The White House’s move to extend the “administrative fix” and allow Americans to keep non-Obamacare compliant health insurance plans until 2016 is bad news for the insurance industry, according to Moody’s.

The credit ratings firm said Monday the move is credit negative for health-care insurers because “it adds more uncertainty about the risk profile of the pool of individuals purchasing insurance on the health-care exchanges and delays stabilization of the policy,” the report states.

The two-year extension comes after the original administrative “fix” was announced by President Obama in November, meant to mend his broken promise that if patients “liked their insurance plans they could keep them.” When first announced, the extension was only through 2014 and is at the discretion of insurance companies and state regulators. With the new deadline, people can keep their plans until Oct. 1, 2016.

More than six million Americans have had their insurance cancelled since the ACA became law because they did not complying with new regulations under the reform. The ACA mandates that every insurance plan has to cover 10 essential health benefits for enrollees, including ambulatory care  and maternity coverage. The law requires every individual in the country to have insurance by the end of open enrollment period on April 1, or face a fine of $95 a year or 1% of their annual income for failing to comply.

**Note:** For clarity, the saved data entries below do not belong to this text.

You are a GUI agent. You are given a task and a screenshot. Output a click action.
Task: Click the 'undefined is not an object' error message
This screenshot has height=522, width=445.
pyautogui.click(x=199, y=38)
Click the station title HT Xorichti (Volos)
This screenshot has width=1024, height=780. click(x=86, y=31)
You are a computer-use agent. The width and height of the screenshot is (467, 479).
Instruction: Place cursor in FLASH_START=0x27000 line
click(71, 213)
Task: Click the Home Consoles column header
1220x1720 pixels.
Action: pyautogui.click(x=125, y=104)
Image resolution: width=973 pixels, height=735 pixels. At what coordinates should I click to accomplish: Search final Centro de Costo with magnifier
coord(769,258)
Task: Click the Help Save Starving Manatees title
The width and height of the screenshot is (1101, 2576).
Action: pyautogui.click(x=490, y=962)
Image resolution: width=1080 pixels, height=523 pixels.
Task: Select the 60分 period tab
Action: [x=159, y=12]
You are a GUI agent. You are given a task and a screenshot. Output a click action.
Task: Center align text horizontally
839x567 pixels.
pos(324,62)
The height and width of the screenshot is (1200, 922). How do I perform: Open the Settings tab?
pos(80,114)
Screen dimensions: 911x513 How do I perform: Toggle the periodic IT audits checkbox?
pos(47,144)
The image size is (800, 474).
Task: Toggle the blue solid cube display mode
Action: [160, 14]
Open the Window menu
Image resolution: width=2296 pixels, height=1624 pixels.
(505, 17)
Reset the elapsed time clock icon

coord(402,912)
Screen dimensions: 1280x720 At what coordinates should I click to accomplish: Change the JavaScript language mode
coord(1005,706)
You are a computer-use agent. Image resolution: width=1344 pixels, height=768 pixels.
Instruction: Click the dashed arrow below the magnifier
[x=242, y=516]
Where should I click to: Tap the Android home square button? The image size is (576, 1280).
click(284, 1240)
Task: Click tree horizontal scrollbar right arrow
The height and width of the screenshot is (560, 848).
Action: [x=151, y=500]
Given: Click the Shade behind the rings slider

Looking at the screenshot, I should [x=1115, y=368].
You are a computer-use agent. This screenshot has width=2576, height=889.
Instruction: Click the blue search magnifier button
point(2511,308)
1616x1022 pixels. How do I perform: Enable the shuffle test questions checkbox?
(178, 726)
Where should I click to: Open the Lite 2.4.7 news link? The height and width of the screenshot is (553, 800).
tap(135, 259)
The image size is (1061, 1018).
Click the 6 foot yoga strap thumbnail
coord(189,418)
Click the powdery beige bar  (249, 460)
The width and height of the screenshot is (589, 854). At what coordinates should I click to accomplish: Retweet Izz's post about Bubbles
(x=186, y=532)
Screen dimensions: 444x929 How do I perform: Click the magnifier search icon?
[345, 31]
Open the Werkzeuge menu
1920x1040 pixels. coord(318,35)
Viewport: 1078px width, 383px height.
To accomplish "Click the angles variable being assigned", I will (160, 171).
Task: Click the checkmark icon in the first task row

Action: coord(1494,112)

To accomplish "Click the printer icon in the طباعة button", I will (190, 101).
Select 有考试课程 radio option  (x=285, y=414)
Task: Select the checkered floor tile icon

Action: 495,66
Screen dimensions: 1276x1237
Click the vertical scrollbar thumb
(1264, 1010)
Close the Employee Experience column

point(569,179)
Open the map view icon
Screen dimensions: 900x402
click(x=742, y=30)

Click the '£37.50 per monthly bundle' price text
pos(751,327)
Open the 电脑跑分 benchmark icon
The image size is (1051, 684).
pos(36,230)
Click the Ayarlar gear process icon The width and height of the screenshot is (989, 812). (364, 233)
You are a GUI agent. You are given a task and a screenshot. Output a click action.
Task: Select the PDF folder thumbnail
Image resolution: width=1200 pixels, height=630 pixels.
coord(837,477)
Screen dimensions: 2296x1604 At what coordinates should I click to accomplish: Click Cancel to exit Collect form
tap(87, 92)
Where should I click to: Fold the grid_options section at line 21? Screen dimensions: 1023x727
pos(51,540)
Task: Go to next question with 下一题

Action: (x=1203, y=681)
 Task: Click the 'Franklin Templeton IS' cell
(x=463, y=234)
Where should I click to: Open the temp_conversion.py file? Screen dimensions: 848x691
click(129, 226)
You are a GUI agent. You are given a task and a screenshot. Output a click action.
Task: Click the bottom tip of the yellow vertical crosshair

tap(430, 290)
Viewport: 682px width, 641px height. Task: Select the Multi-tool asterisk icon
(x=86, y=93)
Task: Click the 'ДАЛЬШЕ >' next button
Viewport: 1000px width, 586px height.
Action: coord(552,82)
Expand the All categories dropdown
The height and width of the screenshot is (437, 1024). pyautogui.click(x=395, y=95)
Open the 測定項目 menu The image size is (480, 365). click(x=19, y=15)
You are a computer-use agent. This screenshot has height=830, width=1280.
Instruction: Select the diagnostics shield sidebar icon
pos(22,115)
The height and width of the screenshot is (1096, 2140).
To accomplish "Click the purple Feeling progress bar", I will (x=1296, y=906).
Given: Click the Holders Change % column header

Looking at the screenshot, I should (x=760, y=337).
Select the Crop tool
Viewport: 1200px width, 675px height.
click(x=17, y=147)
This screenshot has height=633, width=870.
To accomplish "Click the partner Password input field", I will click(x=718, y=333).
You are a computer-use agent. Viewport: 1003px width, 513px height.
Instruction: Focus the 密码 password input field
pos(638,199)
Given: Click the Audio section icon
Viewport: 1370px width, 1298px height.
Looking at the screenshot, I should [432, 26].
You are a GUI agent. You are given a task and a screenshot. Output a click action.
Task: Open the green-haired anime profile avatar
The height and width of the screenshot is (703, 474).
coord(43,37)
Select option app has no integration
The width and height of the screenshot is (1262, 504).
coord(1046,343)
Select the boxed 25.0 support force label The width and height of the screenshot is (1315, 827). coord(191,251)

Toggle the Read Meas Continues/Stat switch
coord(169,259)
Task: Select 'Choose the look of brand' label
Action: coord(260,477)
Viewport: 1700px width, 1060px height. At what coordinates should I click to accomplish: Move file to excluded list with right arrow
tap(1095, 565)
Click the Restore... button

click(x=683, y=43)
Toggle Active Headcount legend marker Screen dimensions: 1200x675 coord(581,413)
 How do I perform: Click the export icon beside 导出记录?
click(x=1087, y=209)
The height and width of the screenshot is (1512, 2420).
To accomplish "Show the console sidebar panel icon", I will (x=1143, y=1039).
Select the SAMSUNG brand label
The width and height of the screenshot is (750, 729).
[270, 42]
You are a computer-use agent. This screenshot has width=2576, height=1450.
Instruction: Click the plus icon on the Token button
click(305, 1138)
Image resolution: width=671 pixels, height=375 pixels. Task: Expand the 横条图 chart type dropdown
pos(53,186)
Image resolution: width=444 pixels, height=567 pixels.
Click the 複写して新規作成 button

Some say the extension will allow healthier and younger individuals to keep their own coverage and push older and sicker enrollees onto the exchanges, skewing the risk pool for insurers, says Moody’s Senior Vice President Steve Zaharuk.

“Insurers know these are temporary policies and that they don’t have a long life,” Zaharuk says. “They thought these would expire at the end of 2013. It’s now a bigger cost for them.”

This is a cost that larger insurers can carry more easily than smaller insurance companies that focus more heavily on individual policies, he says.

“If you are getting a less healthy pool, a larger company can take risk from certain businesses and absorb the loss more easily,” Zaharuk says. “Smaller companies don’t have that luxury, or the diversity to do that.”

November’s original administrative fix announcement was likely more painful for the insurance industry, he says, because it was more of a surprise.

“It’s nice to know the rules before you start playing the game,” he says. “At least going into this, they knew the rules. No one knows exactly what is going to happen with insurance regulators and participating insurers. But insurance companies will probably act more conservatively and raise their prices.”

In late January, Moody’s downgraded its outlook for the U.S. health insurance sector to negative from stable, citing uncertainty, poor enrollment stats and issues with the back-end technology of Healthcare.gov in its decision. (http://www.foxbusiness.com/personal-finance/2014/01/23/moodys-downgrades-health-insurance-industry-to-negative-under-aca-changes/)

Since open enrollment period kicked off on Oct. 1, 4 million people have signed up for coverage on both state and federal exchanges, including those who have and have not yet paid their first months’ premiums.